Rumpus: Also reconnecting the mental to the bodily, to the physical.
Lockwood: I mean, I’m never going to win a dunk contest going into bodies while watching basketball! But there are ways that we were in our bodies when we were kids that don’t seem as true anymore. We were out in the woods. We were throwing rocks at each other, building little houses. It was very concrete. Maybe when you’re not supervised, when other people don’t know where you are, you are really in yourself.
Rumpus: Do you worry that writing about illness this way makes it harder for people to take long Covid seriously?

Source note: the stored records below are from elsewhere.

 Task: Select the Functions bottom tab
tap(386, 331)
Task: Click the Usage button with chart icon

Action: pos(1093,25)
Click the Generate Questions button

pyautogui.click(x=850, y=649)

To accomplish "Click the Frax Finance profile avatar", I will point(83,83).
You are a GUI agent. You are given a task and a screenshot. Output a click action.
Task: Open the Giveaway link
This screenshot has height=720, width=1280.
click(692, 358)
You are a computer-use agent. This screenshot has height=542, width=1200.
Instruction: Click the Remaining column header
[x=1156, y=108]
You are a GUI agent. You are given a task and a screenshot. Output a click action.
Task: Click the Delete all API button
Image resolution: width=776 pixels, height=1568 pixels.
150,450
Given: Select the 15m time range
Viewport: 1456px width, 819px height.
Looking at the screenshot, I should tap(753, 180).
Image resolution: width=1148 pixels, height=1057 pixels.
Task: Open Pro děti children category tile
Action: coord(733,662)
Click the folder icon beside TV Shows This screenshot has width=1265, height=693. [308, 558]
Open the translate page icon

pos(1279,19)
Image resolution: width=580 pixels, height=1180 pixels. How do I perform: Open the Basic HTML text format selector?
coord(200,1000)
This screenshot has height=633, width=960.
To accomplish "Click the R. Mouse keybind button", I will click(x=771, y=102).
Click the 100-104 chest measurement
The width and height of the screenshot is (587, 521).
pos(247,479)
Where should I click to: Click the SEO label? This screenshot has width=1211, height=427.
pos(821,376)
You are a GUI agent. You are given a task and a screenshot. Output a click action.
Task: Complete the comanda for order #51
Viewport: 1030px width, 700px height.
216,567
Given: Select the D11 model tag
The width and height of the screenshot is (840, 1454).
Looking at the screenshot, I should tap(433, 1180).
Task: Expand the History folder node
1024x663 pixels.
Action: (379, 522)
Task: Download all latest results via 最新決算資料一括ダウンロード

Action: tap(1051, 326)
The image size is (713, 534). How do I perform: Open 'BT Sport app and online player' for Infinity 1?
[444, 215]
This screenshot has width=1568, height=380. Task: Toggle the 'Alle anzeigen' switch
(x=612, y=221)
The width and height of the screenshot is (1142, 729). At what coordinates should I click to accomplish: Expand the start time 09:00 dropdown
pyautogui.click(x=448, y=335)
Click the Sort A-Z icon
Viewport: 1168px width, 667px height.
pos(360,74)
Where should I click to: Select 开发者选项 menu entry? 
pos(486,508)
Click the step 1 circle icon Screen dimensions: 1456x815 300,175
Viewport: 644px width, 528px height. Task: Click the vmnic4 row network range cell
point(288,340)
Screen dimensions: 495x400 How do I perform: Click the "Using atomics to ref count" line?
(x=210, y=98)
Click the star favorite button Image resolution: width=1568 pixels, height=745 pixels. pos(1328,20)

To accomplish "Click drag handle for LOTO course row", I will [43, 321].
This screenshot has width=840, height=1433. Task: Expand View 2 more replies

Lockwood: That was the last thing I worried about. The one thing I didn’t want to do is write that hyper formal clinical illness narrative that really wanted everyone to believe me. That’s not what it was like at all. So I’m not going to dignify it in that way. I’m going to write about the experience.
Rumpus: And people connect with that.
Lockwood: Well, yeah, even people who had normal experiences also have stories that something odd happened. I have that bit about her brother who would think he was back in Afghanistan, which was true. So this is clearly affecting some of us neurologically. It’s doing this other thing to these other people. That’s the way it seems to be.
I have noticed readiness to talk about it now. At first, we were locking the vault, sealing it up, never mentioning it again. But actually, I don’t know that that’s what people want to do. It was so full of peculiarities.
Rumpus: For a while it felt like nobody was going to write about Covid, like we weren’t going to have art about it.
Lockwood: We didn’t know how to solve this problem in an Avengers movie, so in the world of an Avengers movie, there’s no Covid. A lot of pandemic novels were about a place where everyone could get away from it and not directly have to deal. I totally understand that, but as a person who was writing about it from the very beginning, probably one of the first to go into detail about the post-viral state (for the LRB), the horse was out of the barn. So, I was like, “Okay, once again, it’ll be me taking on this task that no one wants. There’s a ton of freedom in that.”
Rumpus: That doesn’t make it easy.
Lockwood: You can be the first one to be like, “Listen bitch this makes no fucking sense and I’m gonna be the one who comes out to say it.”
Rumpus: Having Covid and then sleeping for six months, which was my experience, didn’t make sense. So, to me, the book is something else, and then it comes together at some point and sense begins to come back. My experience of the book is looking around and saying, “Wow what a strange thing this is.”
Lockwood: I suppose the question is what should a book written from within this state look like? Should there be a narrative that can be grasped? Should you attempt to draw people inside the whirlwind with you, or throw them down the flight of spiral stairs?
That was the model that I took from things like Leonora Carrington’s Down Below and other asylum narratives, one of my great passions in life.
Since we don’t have a sense of what a book like this should look like, you get to do the thing where you draw diagrams of the hallway and label it “God’s perineum” or whatever. So in a way there was almost total freedom to talk about it anyway you wanted.